__Requirement__: Below are records. Copy every line with "width" in it.

__Provided material__:
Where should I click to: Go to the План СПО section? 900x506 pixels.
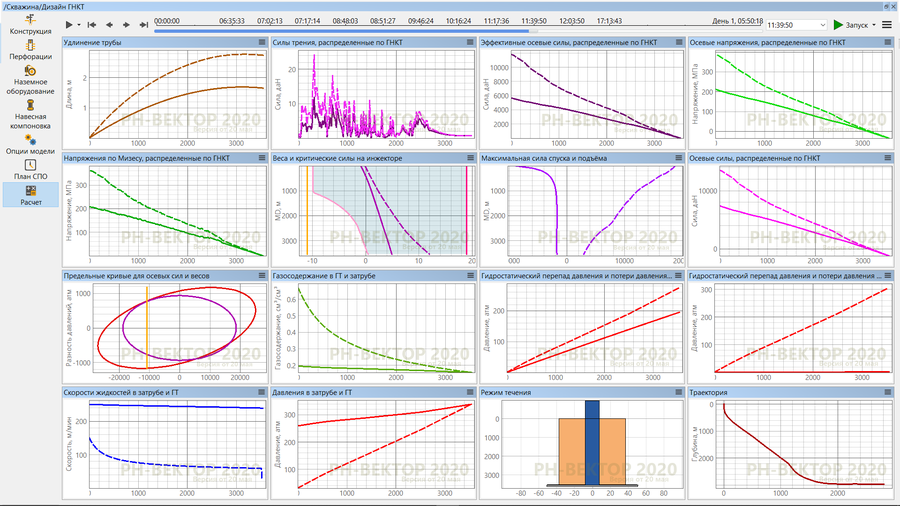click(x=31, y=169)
...
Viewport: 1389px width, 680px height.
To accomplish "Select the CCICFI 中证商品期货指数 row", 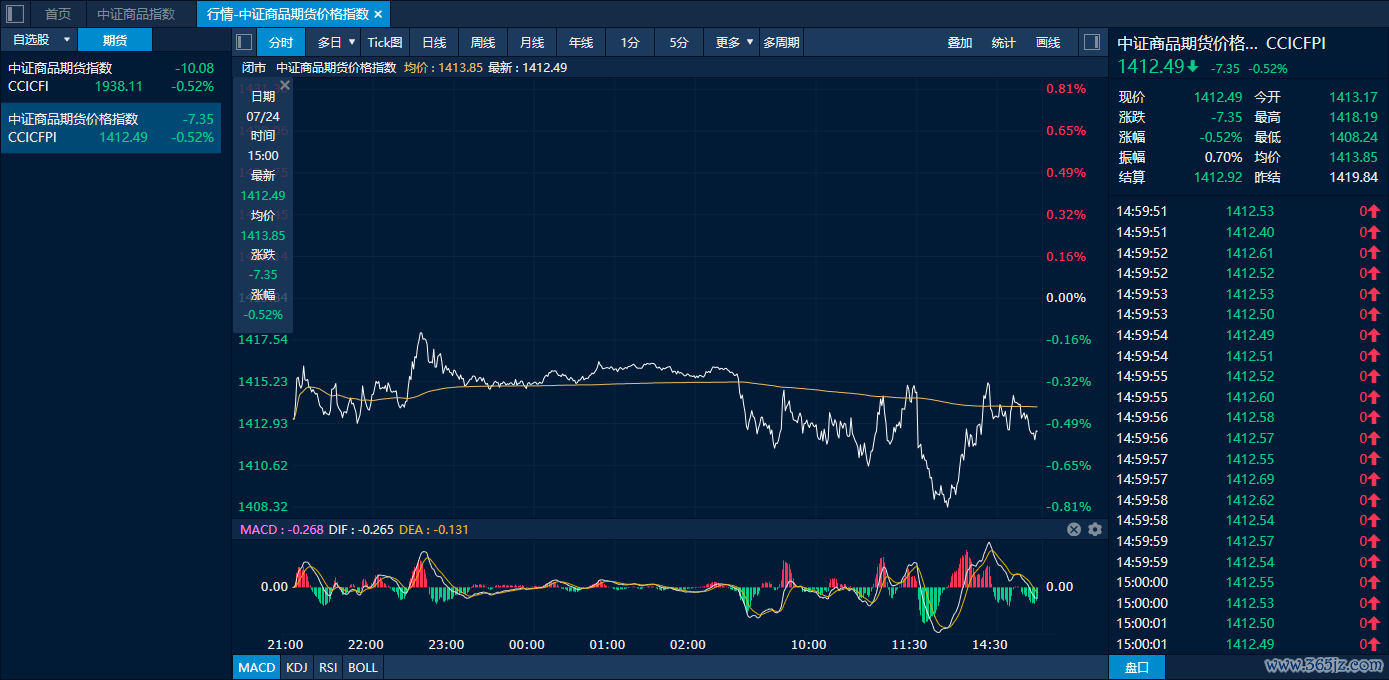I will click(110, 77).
--
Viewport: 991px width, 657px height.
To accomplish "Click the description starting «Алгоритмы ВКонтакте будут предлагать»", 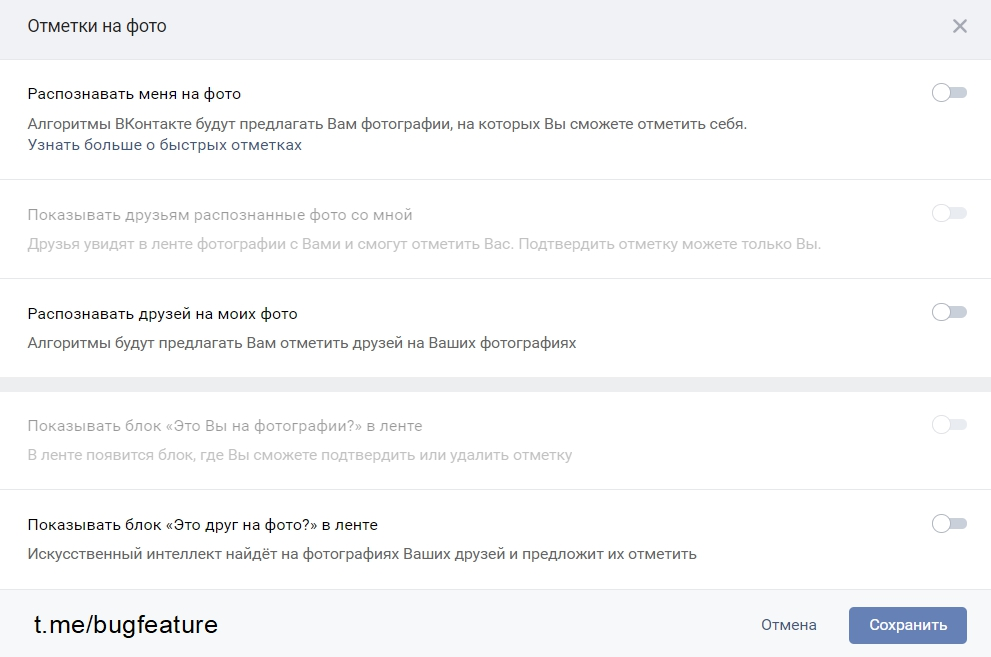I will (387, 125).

__Completed task__:
Viewport: 1389px width, 680px height.
Viewport: 991px width, 657px height.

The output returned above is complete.